Understanding long-run behaviour: as $k\to\infty$ , the dominant eigenvalue governs $A^k\mathbf{x}_0$ .

Common mistake

Wrong: every square matrix $A$ can be written as $PDP^{-1}$ .
Why it happens: eigenvalues always exist (over $\mathbb{C}$ ), so it feels like diagonalisation should too.
Correct: diagonalisation requires $n$ linearly independent eigenvectors.
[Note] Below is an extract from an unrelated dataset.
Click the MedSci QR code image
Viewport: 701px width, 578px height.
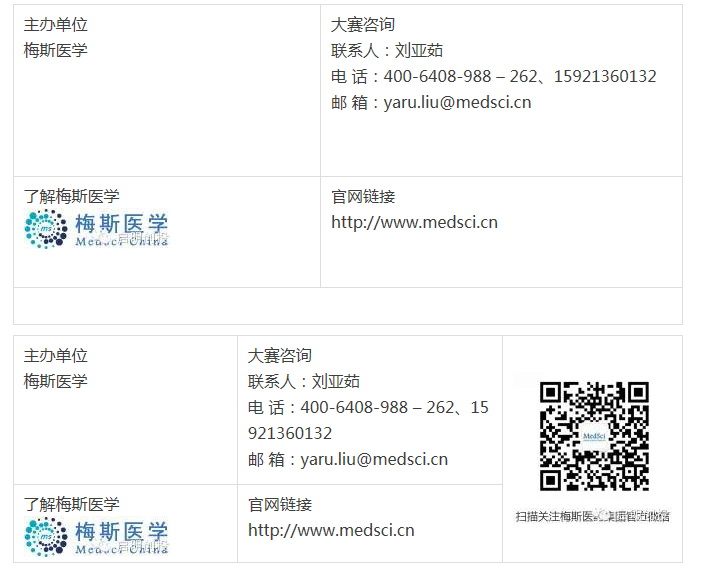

Defective matrices (where geometric multiplicity $<$ algebraic multiplicity for some $\lambda$ ) cannot be diagonalised — they require Jordan form instead.
Check: $A=\begin{pmatrix}2&1\\0&2\end{pmatrix}$ has only one independent eigenvector for $\lambda=2$ but the eigenvalue has algebraic multiplicity 2 — not diagonalisable.

02 — Diagonalizability Criterion

Definition

$A\in\mathbb{R}^{n\times n}$ is diagonalisable if and only if $A$ has $n$ linearly independent eigenvectors.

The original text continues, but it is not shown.